Gene expression characteristics of the 3 synovial subtypes. A, Enrichment scores of functional annotation clusters of genes with increased expression in the high inflammatory subtype compared to the other subtypes. B, Enrichment scores of functional annotation clusters of genes with increased expression in the low inflammatory subtype compared to the other subtypes. C, CIBERSORT-inferred fraction of leukocyte cell types according to the 3 synovial subtypes. * = P < 0.05, by Kruskal-Wallis test. MHCI/II = major histocompatibility complex class I/class II; ITIM = immunoreceptor tyrosine–based inhibition motif; TNF = tumor necrosis factor; CTL = cytotoxic T lymphocyte; GPI = glycoprotein I; NK = natural killer.

Figure 5.

Machine learning classification of histologic features using RNA-seq-defined synovial subgroups. A, Receiver operating characteristic curves (ROCs) for the histologic scoring algorithm, with area under the ROC (AUC) for the 3 synovial subtypes. B, Mean absolute weights for 10 histologic features, showing separation of the high inflammatory subtype from the other subtypes classified by the histologic scoring algorithm. Results are the median (interquartile range). C, Frequency distribution of raw histologic scores among the 3 synovial subtypes in rheumatoid arthritis (RA) patients, classified by either RNA-seq clustering (left) or histologic scoring algorithm (right). D, Frequency distribution of clinical laboratory features in RA patients (rank score: 0 = minimum, 1 = 25th percentile, 2 = 50th percentile, 3 = 75th percentile, 4 = maximum) among the 3 synovial subtypes classified by either gene expression clustering (left) or histologic scoring algorithm (right). ESR = erythrocyte sedimentation rate; CRP = C-reactive protein; CCP = anti–cyclic citrullinated peptide antibodies; RF = rheumatoid factor.

Figure 6.

Comparison of clinical and histologic features in 123 patients with rheumatoid arthritis (RA) classified by synovial subtype according to the histologic scoring algorithm. A, Histologic scores of various features identified in RA patients in the low, mixed, and high inflammatory subtypes. Top, Ordinal features; scores are the median (interquartile range). Bottom, Binary features; scores are the mean ± SD. Top, ** = P < 0.01; **** = P < 0.0001, by Kruskal-Wallis test with Dunn’s test for multiple comparisons. Bottom, * = P < 0.05; ** = P < 0.01; **** = P < 0.0001, by chi-square test.

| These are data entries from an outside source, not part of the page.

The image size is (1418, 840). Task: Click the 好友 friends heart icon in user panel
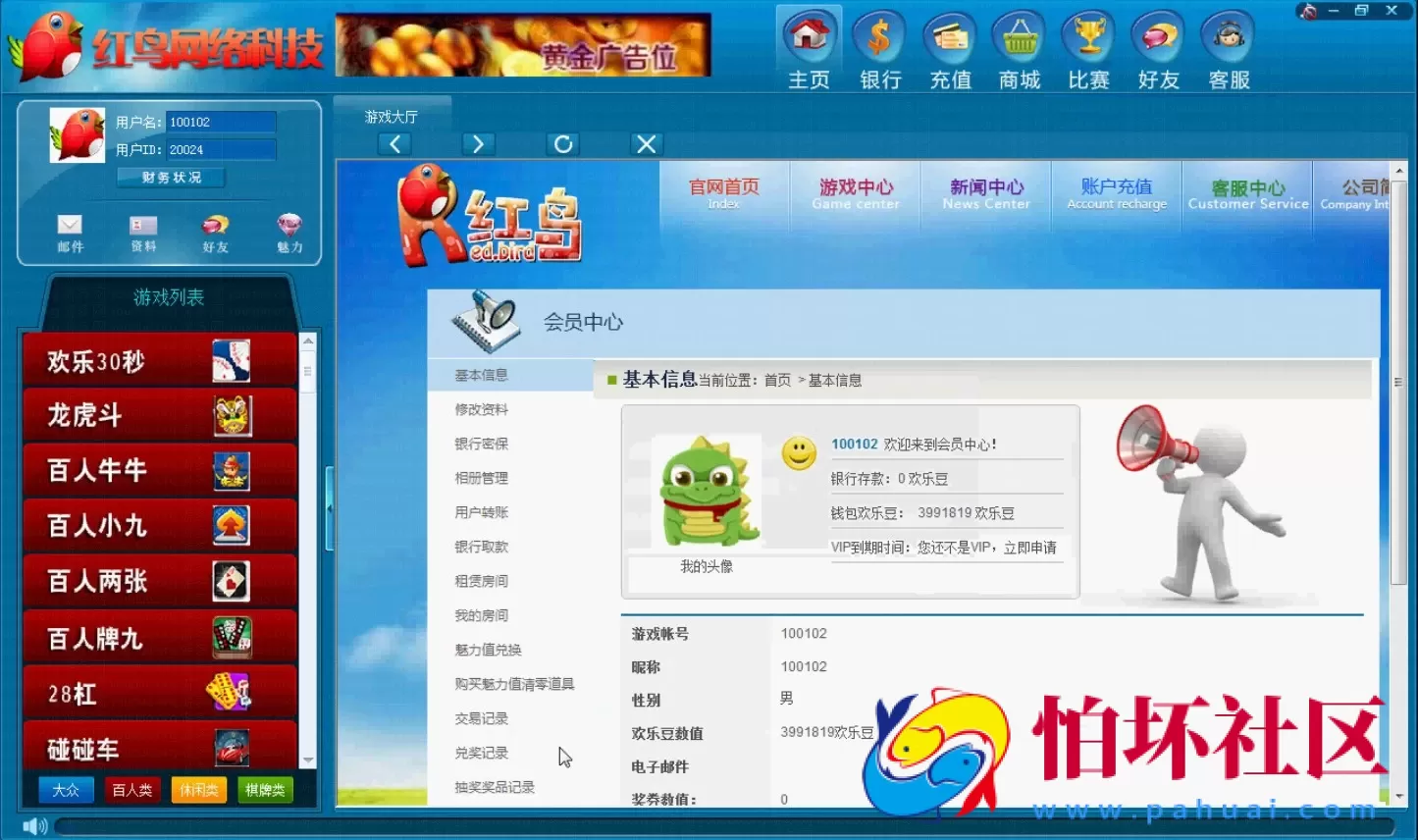point(215,231)
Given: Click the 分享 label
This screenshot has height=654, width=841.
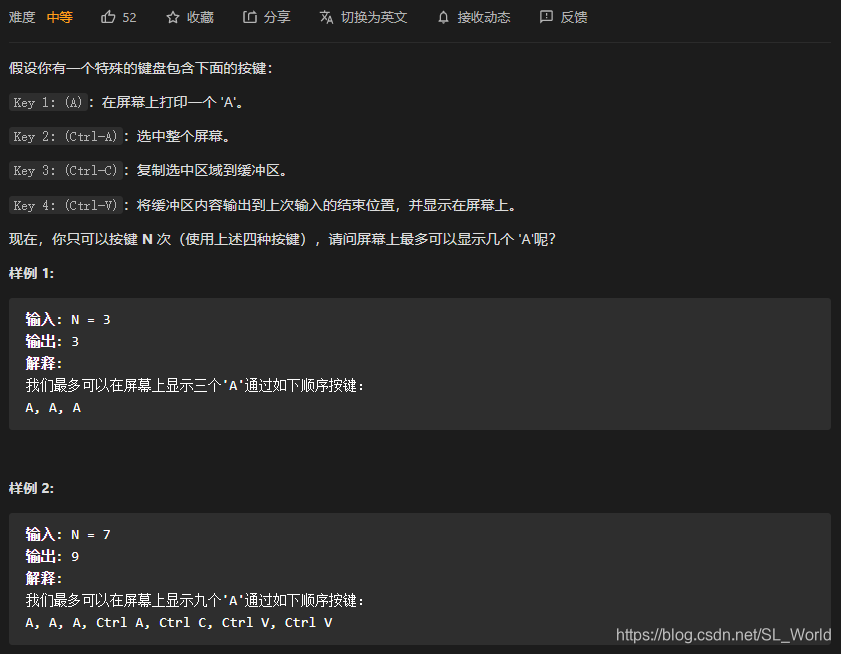Looking at the screenshot, I should [x=276, y=17].

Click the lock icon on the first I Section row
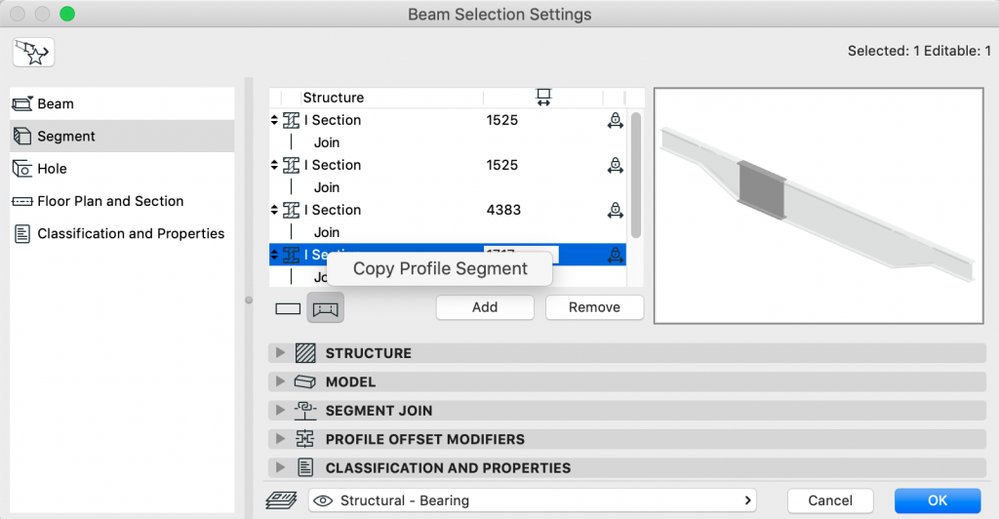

B, Clinical features of the RA patients in the low, mixed, and high inflammatory subtypes. Values are the median (interquartile range). * = P < 0.05; ** = P < 0.01; *** = P < 0.001; **** = P < 0.0001, by Kruskal-Wallis test with Dunn’s test for multiple comparisons. C, Log₂-transformed plasma levels of antibodies to putative RA-associated autoantigens. Results are the mean fluorescence intensity (MFI). Antibody levels were significantly different among the 3 synovial subtypes, as determined by analysis of variance with Tukey’s test for multiple comparisons. Values in parentheses are the number of samples from patients assigned to each synovial subtype. D, Spearman’s correlation (rho) coefficients for the assessment of correlations between pain severity scores and levels of acute-phase reactants (erythrocyte sedimentation rate [ESR] and C-reactive protein [CRP]) across the 3 synovial subtypes. RF = rheumatoid factor; CCP = anti-cyclic citrullinated peptide antibodies; SJC = swollen joint count; TJC = tender joint count.